Data records:

** Begin **

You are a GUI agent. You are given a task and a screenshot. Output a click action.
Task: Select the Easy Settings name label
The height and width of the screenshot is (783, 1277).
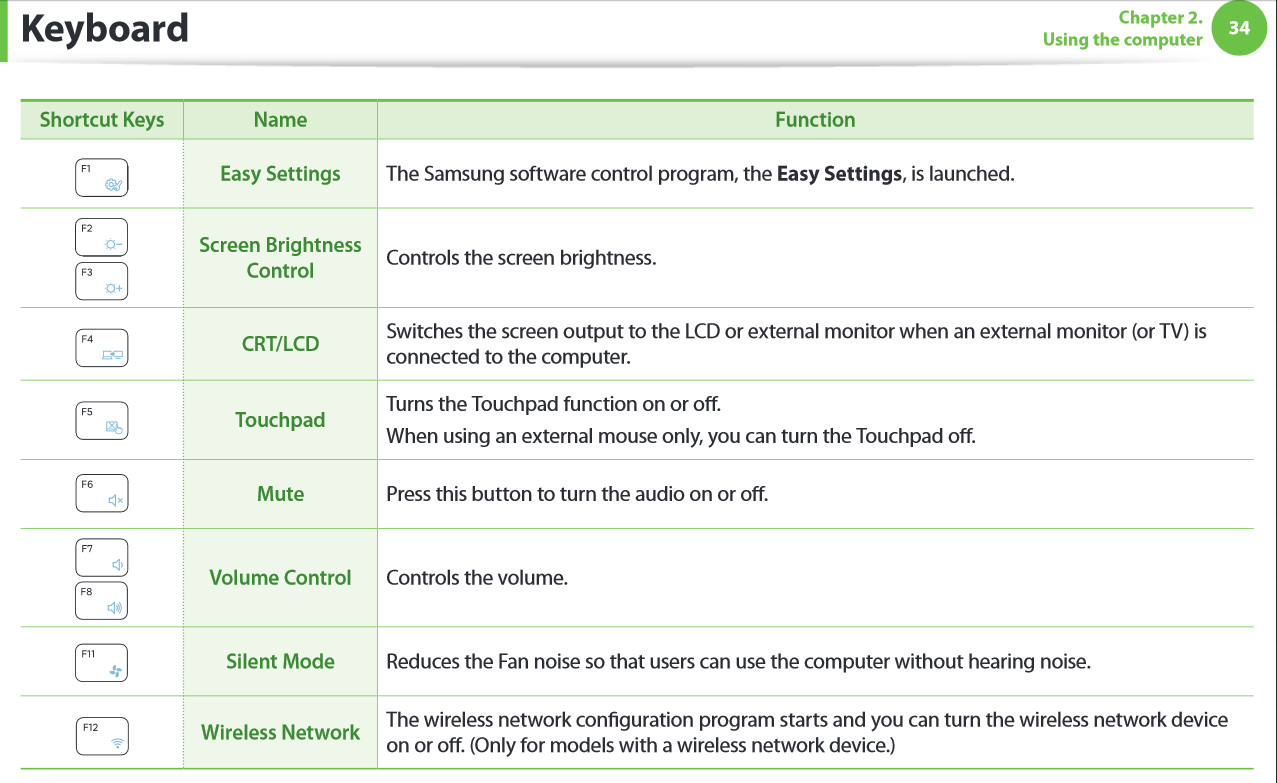[x=280, y=174]
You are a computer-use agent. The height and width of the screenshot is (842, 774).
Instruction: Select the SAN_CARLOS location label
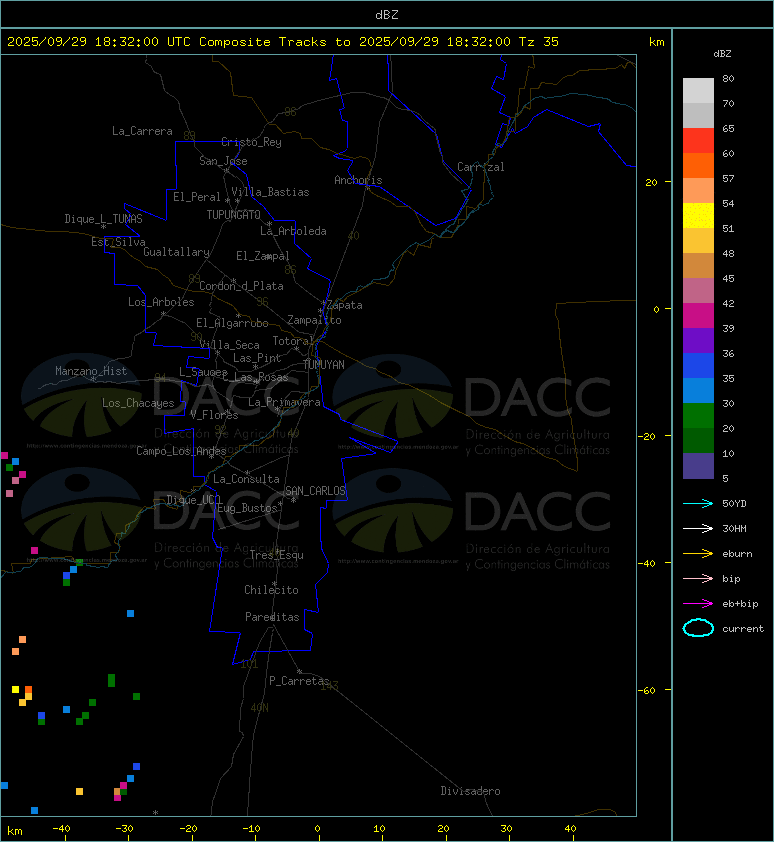pos(315,491)
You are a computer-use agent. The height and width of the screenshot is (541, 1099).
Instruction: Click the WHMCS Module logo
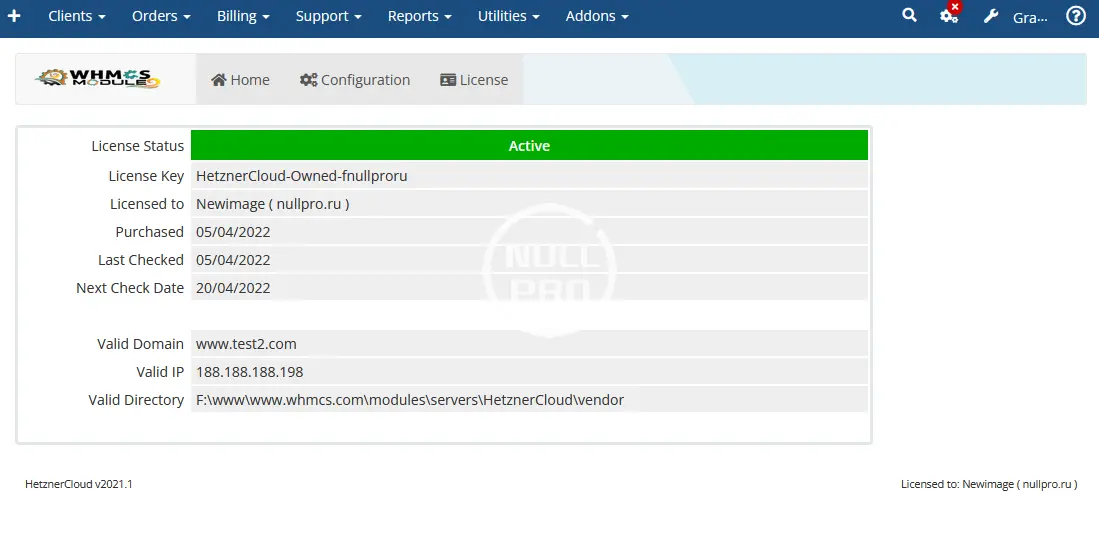[x=98, y=79]
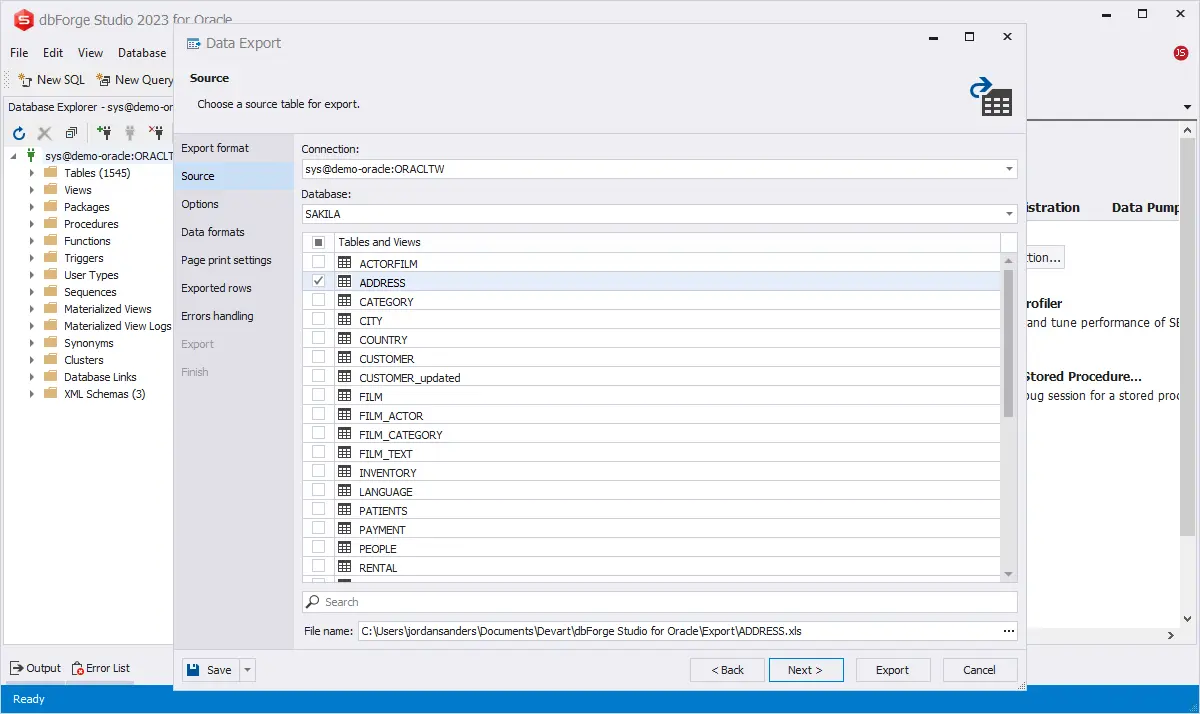Expand the Tables (1545) tree node
The height and width of the screenshot is (714, 1200).
tap(32, 173)
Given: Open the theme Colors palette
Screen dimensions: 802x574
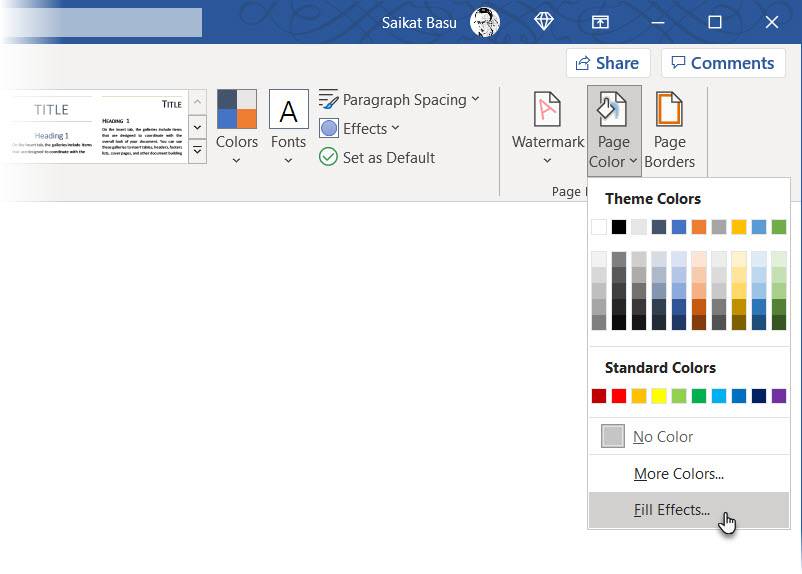Looking at the screenshot, I should 237,110.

** End **

Stated exercise:
Repeat every line of the listing above word for word, omitting the pictures.

Exercise answer:
You are a GUI agent. You are given a task and a screenshot. Output a click action.
Task: Select the Easy Settings name label
The height and width of the screenshot is (783, 1277).
[x=280, y=174]
You are a computer-use agent. The height and width of the screenshot is (842, 774).
Instruction: Select the SAN_CARLOS location label
pos(315,491)
You are a computer-use agent. The height and width of the screenshot is (541, 1099).
Instruction: Click the WHMCS Module logo
[x=98, y=79]
Expand the Tables (1545) tree node
The height and width of the screenshot is (714, 1200).
tap(32, 173)
Given: Open the theme Colors palette
Screen dimensions: 802x574
Looking at the screenshot, I should 237,110.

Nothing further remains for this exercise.